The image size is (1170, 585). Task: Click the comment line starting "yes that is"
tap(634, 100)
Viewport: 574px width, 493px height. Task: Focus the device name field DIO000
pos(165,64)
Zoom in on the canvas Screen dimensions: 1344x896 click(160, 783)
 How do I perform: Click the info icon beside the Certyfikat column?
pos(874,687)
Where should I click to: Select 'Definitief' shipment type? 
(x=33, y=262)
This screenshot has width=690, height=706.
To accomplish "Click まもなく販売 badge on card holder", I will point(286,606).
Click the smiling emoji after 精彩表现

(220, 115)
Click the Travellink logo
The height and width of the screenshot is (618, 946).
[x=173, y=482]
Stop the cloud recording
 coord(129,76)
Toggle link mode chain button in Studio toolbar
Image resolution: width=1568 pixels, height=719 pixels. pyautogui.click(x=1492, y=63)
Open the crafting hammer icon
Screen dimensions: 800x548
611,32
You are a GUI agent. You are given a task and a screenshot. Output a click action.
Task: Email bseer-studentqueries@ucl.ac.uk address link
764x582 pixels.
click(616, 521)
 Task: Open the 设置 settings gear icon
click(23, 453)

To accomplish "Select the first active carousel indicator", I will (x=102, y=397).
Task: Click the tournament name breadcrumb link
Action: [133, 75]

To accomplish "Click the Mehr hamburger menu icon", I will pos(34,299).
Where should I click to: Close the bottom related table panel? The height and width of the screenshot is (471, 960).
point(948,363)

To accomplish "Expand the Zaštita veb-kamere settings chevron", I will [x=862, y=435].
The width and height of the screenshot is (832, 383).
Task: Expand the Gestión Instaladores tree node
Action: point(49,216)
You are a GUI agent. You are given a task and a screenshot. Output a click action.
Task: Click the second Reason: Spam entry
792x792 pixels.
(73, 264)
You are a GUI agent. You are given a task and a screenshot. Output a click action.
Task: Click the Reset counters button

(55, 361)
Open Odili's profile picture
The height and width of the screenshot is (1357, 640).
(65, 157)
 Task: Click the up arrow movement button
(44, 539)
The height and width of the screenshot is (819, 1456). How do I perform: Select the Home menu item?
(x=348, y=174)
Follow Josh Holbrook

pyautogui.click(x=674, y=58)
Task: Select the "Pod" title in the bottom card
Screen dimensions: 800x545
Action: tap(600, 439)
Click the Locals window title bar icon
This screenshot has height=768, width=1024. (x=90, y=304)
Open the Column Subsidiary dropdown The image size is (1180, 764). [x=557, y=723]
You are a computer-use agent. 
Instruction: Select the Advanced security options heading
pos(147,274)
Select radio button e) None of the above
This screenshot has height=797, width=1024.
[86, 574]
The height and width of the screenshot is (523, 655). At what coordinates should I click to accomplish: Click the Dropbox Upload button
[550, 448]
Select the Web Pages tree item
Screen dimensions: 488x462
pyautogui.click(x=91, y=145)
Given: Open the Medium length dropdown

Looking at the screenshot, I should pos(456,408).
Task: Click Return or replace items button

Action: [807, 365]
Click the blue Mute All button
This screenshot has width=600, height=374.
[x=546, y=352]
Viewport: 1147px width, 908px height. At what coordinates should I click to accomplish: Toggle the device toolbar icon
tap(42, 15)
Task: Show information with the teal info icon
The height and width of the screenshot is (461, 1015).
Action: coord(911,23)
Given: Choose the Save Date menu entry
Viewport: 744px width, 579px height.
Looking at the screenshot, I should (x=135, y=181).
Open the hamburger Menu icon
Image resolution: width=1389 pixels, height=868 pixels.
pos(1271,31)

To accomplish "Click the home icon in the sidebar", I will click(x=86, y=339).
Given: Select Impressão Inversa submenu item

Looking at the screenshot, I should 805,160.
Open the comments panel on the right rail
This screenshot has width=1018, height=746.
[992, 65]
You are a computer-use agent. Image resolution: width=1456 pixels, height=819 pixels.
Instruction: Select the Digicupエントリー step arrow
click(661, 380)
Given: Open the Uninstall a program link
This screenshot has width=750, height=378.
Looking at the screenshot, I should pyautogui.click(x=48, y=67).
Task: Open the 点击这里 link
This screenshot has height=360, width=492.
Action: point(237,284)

Work item: Restate the entries above. Match them exactly.

Solution:
The image size is (1170, 585). Task: Click the comment line starting "yes that is"
tap(634, 100)
Viewport: 574px width, 493px height. Task: Focus the device name field DIO000
pos(165,64)
Zoom in on the canvas Screen dimensions: 1344x896 click(160, 783)
 How do I perform: Click the info icon beside the Certyfikat column?
pos(874,687)
Where should I click to: Select 'Definitief' shipment type? 
(x=33, y=262)
This screenshot has width=690, height=706.
To accomplish "Click まもなく販売 badge on card holder", I will point(286,606).
Click the smiling emoji after 精彩表现

(220, 115)
Click the Travellink logo
The height and width of the screenshot is (618, 946).
[x=173, y=482]
Stop the cloud recording
 coord(129,76)
Toggle link mode chain button in Studio toolbar
Image resolution: width=1568 pixels, height=719 pixels. pyautogui.click(x=1492, y=63)
Open the crafting hammer icon
Screen dimensions: 800x548
611,32
You are a GUI agent. You are given a task and a screenshot. Output a click action.
Task: Email bseer-studentqueries@ucl.ac.uk address link
764x582 pixels.
click(616, 521)
 Task: Open the 设置 settings gear icon
click(23, 453)

To accomplish "Select the first active carousel indicator", I will (x=102, y=397).
Task: Click the tournament name breadcrumb link
Action: [133, 75]

To accomplish "Click the Mehr hamburger menu icon", I will pos(34,299).
Where should I click to: Close the bottom related table panel? The height and width of the screenshot is (471, 960).
point(948,363)

To accomplish "Expand the Zaštita veb-kamere settings chevron", I will [x=862, y=435].
The width and height of the screenshot is (832, 383).
Task: Expand the Gestión Instaladores tree node
Action: point(49,216)
You are a GUI agent. You are given a task and a screenshot. Output a click action.
Task: Click the second Reason: Spam entry
792x792 pixels.
(73, 264)
You are a GUI agent. You are given a task and a screenshot. Output a click action.
Task: Click the Reset counters button

(55, 361)
Open Odili's profile picture
The height and width of the screenshot is (1357, 640).
(65, 157)
 Task: Click the up arrow movement button
(44, 539)
The height and width of the screenshot is (819, 1456). How do I perform: Select the Home menu item?
(x=348, y=174)
Follow Josh Holbrook

pyautogui.click(x=674, y=58)
Task: Select the "Pod" title in the bottom card
Screen dimensions: 800x545
Action: tap(600, 439)
Click the Locals window title bar icon
This screenshot has height=768, width=1024. (x=90, y=304)
Open the Column Subsidiary dropdown The image size is (1180, 764). [x=557, y=723]
You are a computer-use agent. 
Instruction: Select the Advanced security options heading
pos(147,274)
Select radio button e) None of the above
This screenshot has height=797, width=1024.
[86, 574]
The height and width of the screenshot is (523, 655). At what coordinates should I click to accomplish: Click the Dropbox Upload button
[550, 448]
Select the Web Pages tree item
Screen dimensions: 488x462
pyautogui.click(x=91, y=145)
Given: Open the Medium length dropdown

Looking at the screenshot, I should pos(456,408).
Task: Click Return or replace items button

Action: [807, 365]
Click the blue Mute All button
This screenshot has width=600, height=374.
[x=546, y=352]
Viewport: 1147px width, 908px height. At what coordinates should I click to accomplish: Toggle the device toolbar icon
tap(42, 15)
Task: Show information with the teal info icon
The height and width of the screenshot is (461, 1015).
Action: coord(911,23)
Given: Choose the Save Date menu entry
Viewport: 744px width, 579px height.
Looking at the screenshot, I should (x=135, y=181).
Open the hamburger Menu icon
Image resolution: width=1389 pixels, height=868 pixels.
pos(1271,31)

To accomplish "Click the home icon in the sidebar", I will click(x=86, y=339).
Given: Select Impressão Inversa submenu item

Looking at the screenshot, I should 805,160.
Open the comments panel on the right rail
This screenshot has width=1018, height=746.
[992, 65]
You are a computer-use agent. Image resolution: width=1456 pixels, height=819 pixels.
Instruction: Select the Digicupエントリー step arrow
click(661, 380)
Given: Open the Uninstall a program link
This screenshot has width=750, height=378.
Looking at the screenshot, I should pyautogui.click(x=48, y=67).
Task: Open the 点击这里 link
This screenshot has height=360, width=492.
Action: point(237,284)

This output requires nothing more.